Mitigating kernel vulnerabilities proactively using livepatch
As suggested in #19081 (closed), I'm opening a new ticket to start a discussion on this subject. I've worked on this on another Linux distribution made specifically for a company I worked for, so I have some experience with it, including its benefits and shortcomings, and can assist with getting it up and running, as well as providing the livepatch mitigations themselves (which I already do for every Tails kernel vulnerability and have for years, although I only post them occasionally).
Background:
Many kernel vulnerabilities are extremely easy to mitigate using livepatch kernel modules. The livepatch system is a Linux feature which allows simple, precise, and stable mitigations that can be used to patch live systems without an update. Unlike manual kernel patches, livepatches are temporary and add no extra delta with upstream, as they do not need to be maintained at all and are specific to only one version of Tails and its kernel. Livepatch is also natively supported by the Debian kernel.
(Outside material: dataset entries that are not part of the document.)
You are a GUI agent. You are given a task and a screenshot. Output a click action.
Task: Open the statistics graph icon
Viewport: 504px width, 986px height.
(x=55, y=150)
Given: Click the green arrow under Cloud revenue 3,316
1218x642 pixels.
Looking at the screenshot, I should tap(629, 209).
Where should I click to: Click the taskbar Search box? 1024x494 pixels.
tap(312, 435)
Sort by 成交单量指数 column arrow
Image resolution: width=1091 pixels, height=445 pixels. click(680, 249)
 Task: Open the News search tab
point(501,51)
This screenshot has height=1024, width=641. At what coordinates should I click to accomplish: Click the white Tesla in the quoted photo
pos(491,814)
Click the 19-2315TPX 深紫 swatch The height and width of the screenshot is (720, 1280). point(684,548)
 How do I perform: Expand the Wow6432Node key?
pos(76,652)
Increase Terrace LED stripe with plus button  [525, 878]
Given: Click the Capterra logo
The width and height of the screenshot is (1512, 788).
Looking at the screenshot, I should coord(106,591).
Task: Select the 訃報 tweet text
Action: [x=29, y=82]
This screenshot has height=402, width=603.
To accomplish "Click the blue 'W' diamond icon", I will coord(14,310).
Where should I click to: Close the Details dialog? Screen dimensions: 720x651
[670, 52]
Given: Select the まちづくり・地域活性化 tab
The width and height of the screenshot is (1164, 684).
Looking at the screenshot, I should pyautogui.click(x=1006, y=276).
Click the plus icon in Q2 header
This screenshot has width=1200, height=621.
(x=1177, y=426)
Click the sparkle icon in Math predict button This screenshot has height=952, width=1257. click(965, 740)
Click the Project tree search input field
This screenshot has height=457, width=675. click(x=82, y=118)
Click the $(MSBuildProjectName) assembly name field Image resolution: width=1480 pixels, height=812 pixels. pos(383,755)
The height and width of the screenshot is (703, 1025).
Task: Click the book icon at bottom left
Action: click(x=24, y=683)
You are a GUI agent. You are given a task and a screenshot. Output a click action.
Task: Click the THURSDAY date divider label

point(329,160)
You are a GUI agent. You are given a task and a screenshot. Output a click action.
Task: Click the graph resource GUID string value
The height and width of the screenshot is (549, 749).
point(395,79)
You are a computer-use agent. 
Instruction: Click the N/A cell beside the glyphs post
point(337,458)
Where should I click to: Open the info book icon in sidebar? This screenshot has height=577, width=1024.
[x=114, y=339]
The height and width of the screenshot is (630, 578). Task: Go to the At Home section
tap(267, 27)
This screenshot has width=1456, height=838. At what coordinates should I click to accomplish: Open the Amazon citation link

Using livepatch as a mitigation would reduce the period of vulnerability between a security bug's disclosure and it's eventual fixing in Tails. Because Tails uses snapshot releases, serious kernel vulnerabilities often end up going unfixed for weeks, as emergency releases are not always practical (or fast). It would also allow (most) emergency releases to be skipped entirely.
Proposal:
I propose using livepatch to solve this. Right now, Tails' infrastructure is not conducive to this. It would be more practical when automatic and rolling upgrades are made available (IIRC there was a ticket for that, but I can't find it at the moment). This is not something which could be implemented extremely quickly because it requires the infrastructure and client-side code to support it.
The UX would be simple and easy. When Tails boots up and checks for available upgrades, it could additionally check for available livepatches and give the user the option to install it with the click of a button using the same easy pop-up as the "You should upgrade to Tails X" notice. Clicking the install option would download a pre-compiled livepatch module and insert it on the system. Compressed, the average livepatch module is around 50 KiB in size.